* RECORDS SHOWN:
--------------------------------------------------

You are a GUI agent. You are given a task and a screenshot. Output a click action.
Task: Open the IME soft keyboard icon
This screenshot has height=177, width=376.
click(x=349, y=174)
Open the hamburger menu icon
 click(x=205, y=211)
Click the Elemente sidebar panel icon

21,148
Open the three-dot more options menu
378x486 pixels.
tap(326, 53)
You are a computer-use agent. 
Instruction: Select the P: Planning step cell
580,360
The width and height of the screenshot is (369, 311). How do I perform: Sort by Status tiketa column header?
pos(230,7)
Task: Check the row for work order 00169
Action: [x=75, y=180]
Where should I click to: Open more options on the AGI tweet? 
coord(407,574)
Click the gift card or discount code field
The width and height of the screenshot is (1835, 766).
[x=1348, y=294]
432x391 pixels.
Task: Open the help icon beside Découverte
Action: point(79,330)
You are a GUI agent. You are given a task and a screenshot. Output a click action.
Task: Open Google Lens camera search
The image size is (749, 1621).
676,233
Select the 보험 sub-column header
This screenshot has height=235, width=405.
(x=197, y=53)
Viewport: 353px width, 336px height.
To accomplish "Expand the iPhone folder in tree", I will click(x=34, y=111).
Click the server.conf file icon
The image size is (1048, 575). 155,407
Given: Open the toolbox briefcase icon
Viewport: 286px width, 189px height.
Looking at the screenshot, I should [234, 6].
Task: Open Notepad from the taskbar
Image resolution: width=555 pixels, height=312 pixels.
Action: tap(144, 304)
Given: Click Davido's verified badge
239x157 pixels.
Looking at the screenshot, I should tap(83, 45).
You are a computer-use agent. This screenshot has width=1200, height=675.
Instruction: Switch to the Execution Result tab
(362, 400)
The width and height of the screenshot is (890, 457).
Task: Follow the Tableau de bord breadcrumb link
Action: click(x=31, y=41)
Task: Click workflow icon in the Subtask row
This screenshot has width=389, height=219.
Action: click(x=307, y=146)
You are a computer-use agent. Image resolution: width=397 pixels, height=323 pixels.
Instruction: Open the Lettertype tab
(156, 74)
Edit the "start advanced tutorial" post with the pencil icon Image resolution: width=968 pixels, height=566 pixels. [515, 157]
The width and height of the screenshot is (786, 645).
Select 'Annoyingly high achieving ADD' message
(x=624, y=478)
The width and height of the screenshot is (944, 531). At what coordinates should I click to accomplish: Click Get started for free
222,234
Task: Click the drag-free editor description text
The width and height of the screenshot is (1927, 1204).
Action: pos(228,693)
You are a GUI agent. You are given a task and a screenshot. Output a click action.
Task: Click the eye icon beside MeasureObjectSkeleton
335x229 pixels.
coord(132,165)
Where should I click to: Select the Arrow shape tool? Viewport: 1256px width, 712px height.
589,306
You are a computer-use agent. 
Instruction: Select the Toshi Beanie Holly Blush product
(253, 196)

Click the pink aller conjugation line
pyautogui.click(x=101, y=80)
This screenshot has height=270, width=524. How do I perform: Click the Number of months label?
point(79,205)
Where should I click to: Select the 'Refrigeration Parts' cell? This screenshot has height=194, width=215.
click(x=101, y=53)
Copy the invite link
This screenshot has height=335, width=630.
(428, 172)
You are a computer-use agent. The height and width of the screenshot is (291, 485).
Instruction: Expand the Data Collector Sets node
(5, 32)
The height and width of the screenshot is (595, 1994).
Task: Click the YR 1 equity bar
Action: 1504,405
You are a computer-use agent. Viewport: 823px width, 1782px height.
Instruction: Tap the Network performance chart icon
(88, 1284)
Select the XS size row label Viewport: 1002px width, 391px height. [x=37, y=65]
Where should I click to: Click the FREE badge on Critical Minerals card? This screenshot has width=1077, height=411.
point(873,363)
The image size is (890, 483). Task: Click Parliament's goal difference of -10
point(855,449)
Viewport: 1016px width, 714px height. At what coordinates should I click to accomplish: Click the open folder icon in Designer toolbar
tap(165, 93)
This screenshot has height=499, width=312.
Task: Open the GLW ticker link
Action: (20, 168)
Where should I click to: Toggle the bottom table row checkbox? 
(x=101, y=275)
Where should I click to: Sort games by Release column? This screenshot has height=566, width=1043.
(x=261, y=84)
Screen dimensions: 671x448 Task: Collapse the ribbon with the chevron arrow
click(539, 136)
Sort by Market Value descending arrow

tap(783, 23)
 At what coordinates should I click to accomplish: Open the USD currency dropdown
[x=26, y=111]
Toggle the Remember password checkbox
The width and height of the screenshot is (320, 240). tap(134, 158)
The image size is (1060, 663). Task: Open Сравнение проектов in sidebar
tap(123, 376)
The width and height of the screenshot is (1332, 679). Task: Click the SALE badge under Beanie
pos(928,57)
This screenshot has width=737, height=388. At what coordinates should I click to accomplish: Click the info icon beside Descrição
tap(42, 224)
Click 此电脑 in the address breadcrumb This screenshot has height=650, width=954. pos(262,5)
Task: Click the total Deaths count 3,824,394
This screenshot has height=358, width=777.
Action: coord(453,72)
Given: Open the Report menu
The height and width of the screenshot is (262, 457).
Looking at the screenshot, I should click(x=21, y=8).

--------------------------------------------------

* PROBLEM DETAILS: Output all entries again exactly; no line may be altered.

* FINAL ANSWER:
You are a GUI agent. You are given a task and a screenshot. Output a click action.
Task: Open the IME soft keyboard icon
This screenshot has height=177, width=376.
click(x=349, y=174)
Open the hamburger menu icon
 click(x=205, y=211)
Click the Elemente sidebar panel icon

21,148
Open the three-dot more options menu
378x486 pixels.
tap(326, 53)
You are a computer-use agent. 
Instruction: Select the P: Planning step cell
580,360
The width and height of the screenshot is (369, 311). How do I perform: Sort by Status tiketa column header?
pos(230,7)
Task: Check the row for work order 00169
Action: [x=75, y=180]
Where should I click to: Open more options on the AGI tweet? 
coord(407,574)
Click the gift card or discount code field
The width and height of the screenshot is (1835, 766).
[x=1348, y=294]
432x391 pixels.
Task: Open the help icon beside Découverte
Action: point(79,330)
You are a GUI agent. You are given a task and a screenshot. Output a click action.
Task: Open Google Lens camera search
The image size is (749, 1621).
676,233
Select the 보험 sub-column header
This screenshot has height=235, width=405.
(x=197, y=53)
Viewport: 353px width, 336px height.
To accomplish "Expand the iPhone folder in tree", I will click(x=34, y=111).
Click the server.conf file icon
The image size is (1048, 575). 155,407
Given: Open the toolbox briefcase icon
Viewport: 286px width, 189px height.
Looking at the screenshot, I should [234, 6].
Task: Open Notepad from the taskbar
Image resolution: width=555 pixels, height=312 pixels.
Action: tap(144, 304)
Given: Click Davido's verified badge
239x157 pixels.
Looking at the screenshot, I should tap(83, 45).
You are a computer-use agent. This screenshot has width=1200, height=675.
Instruction: Switch to the Execution Result tab
(362, 400)
The width and height of the screenshot is (890, 457).
Task: Follow the Tableau de bord breadcrumb link
Action: click(x=31, y=41)
Task: Click workflow icon in the Subtask row
This screenshot has width=389, height=219.
Action: click(x=307, y=146)
You are a computer-use agent. Image resolution: width=397 pixels, height=323 pixels.
Instruction: Open the Lettertype tab
(156, 74)
Edit the "start advanced tutorial" post with the pencil icon Image resolution: width=968 pixels, height=566 pixels. [515, 157]
The width and height of the screenshot is (786, 645).
Select 'Annoyingly high achieving ADD' message
(x=624, y=478)
The width and height of the screenshot is (944, 531). At what coordinates should I click to accomplish: Click Get started for free
222,234
Task: Click the drag-free editor description text
The width and height of the screenshot is (1927, 1204).
Action: pos(228,693)
You are a GUI agent. You are given a task and a screenshot. Output a click action.
Task: Click the eye icon beside MeasureObjectSkeleton
335x229 pixels.
coord(132,165)
Where should I click to: Select the Arrow shape tool? Viewport: 1256px width, 712px height.
589,306
You are a computer-use agent. 
Instruction: Select the Toshi Beanie Holly Blush product
(253, 196)

Click the pink aller conjugation line
pyautogui.click(x=101, y=80)
This screenshot has height=270, width=524. How do I perform: Click the Number of months label?
point(79,205)
Where should I click to: Select the 'Refrigeration Parts' cell? This screenshot has height=194, width=215.
click(x=101, y=53)
Copy the invite link
This screenshot has height=335, width=630.
(428, 172)
You are a computer-use agent. The height and width of the screenshot is (291, 485).
Instruction: Expand the Data Collector Sets node
(5, 32)
The height and width of the screenshot is (595, 1994).
Task: Click the YR 1 equity bar
Action: 1504,405
You are a computer-use agent. Viewport: 823px width, 1782px height.
Instruction: Tap the Network performance chart icon
(88, 1284)
Select the XS size row label Viewport: 1002px width, 391px height. [x=37, y=65]
Where should I click to: Click the FREE badge on Critical Minerals card? This screenshot has width=1077, height=411.
point(873,363)
The image size is (890, 483). Task: Click Parliament's goal difference of -10
point(855,449)
Viewport: 1016px width, 714px height. At what coordinates should I click to accomplish: Click the open folder icon in Designer toolbar
tap(165, 93)
This screenshot has height=499, width=312.
Task: Open the GLW ticker link
Action: (20, 168)
Where should I click to: Toggle the bottom table row checkbox? 
(x=101, y=275)
Where should I click to: Sort games by Release column? This screenshot has height=566, width=1043.
(x=261, y=84)
Screen dimensions: 671x448 Task: Collapse the ribbon with the chevron arrow
click(539, 136)
Sort by Market Value descending arrow

tap(783, 23)
 At what coordinates should I click to accomplish: Open the USD currency dropdown
[x=26, y=111]
Toggle the Remember password checkbox
The width and height of the screenshot is (320, 240). tap(134, 158)
The image size is (1060, 663). Task: Open Сравнение проектов in sidebar
tap(123, 376)
The width and height of the screenshot is (1332, 679). Task: Click the SALE badge under Beanie
pos(928,57)
This screenshot has width=737, height=388. At what coordinates should I click to accomplish: Click the info icon beside Descrição
tap(42, 224)
Click 此电脑 in the address breadcrumb This screenshot has height=650, width=954. pos(262,5)
Task: Click the total Deaths count 3,824,394
This screenshot has height=358, width=777.
Action: coord(453,72)
Given: Open the Report menu
The height and width of the screenshot is (262, 457).
Looking at the screenshot, I should click(x=21, y=8).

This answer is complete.